Data to process:
»»

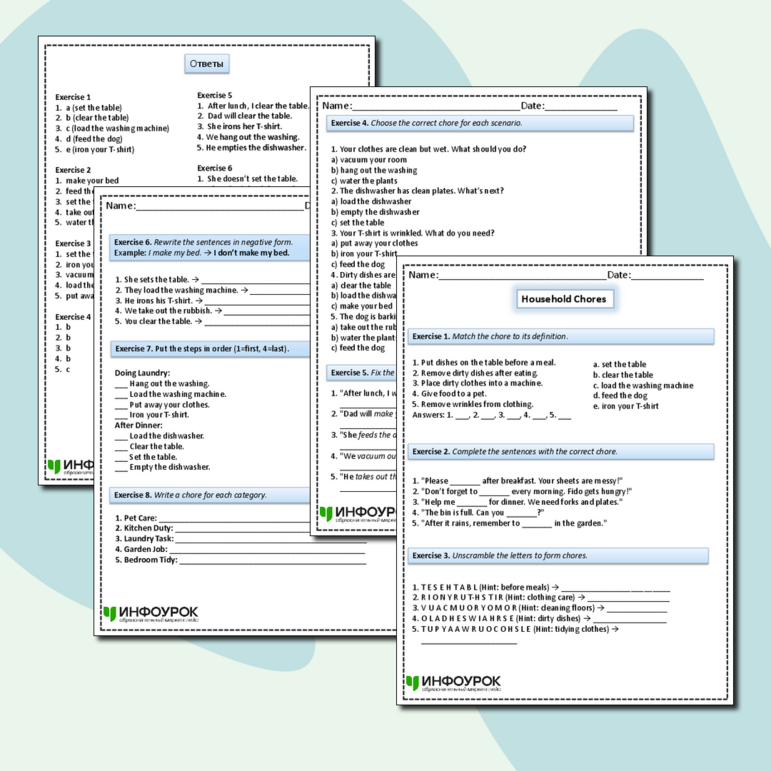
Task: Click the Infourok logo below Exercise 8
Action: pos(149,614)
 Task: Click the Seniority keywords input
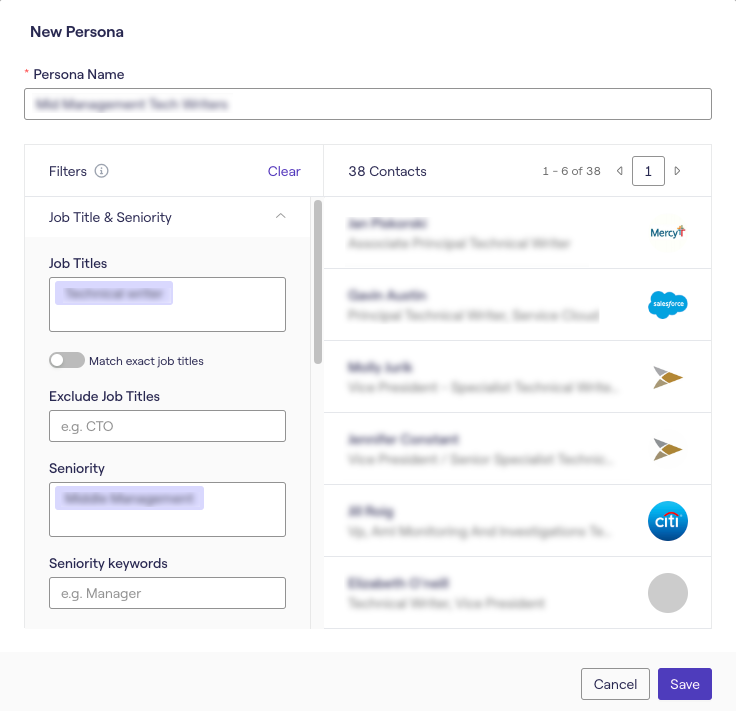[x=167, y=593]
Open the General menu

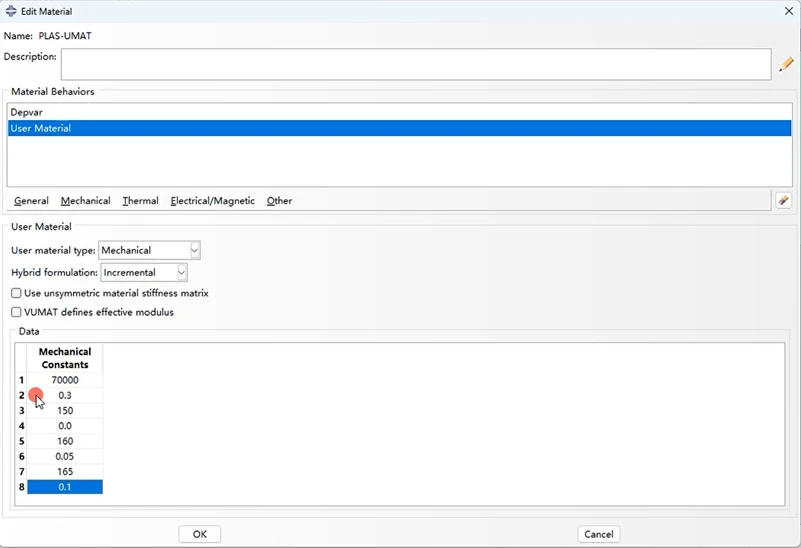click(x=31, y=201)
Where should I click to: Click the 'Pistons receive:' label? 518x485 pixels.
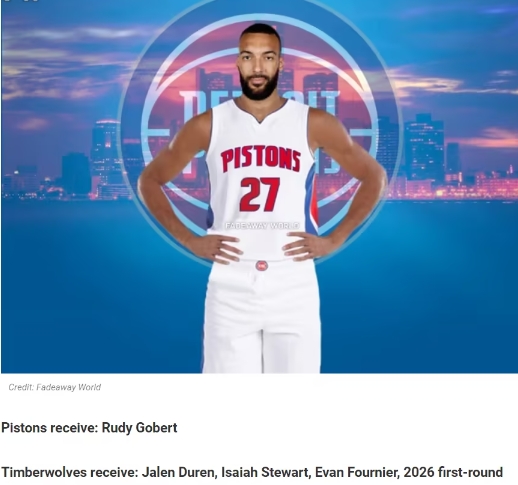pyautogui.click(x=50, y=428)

««

What to do: Pick out every line in the items above that contains the word "Task", and copy each of those lines.

Answer to this problem:
Task: Click the Infourok logo below Exercise 8
 Task: Click the Seniority keywords input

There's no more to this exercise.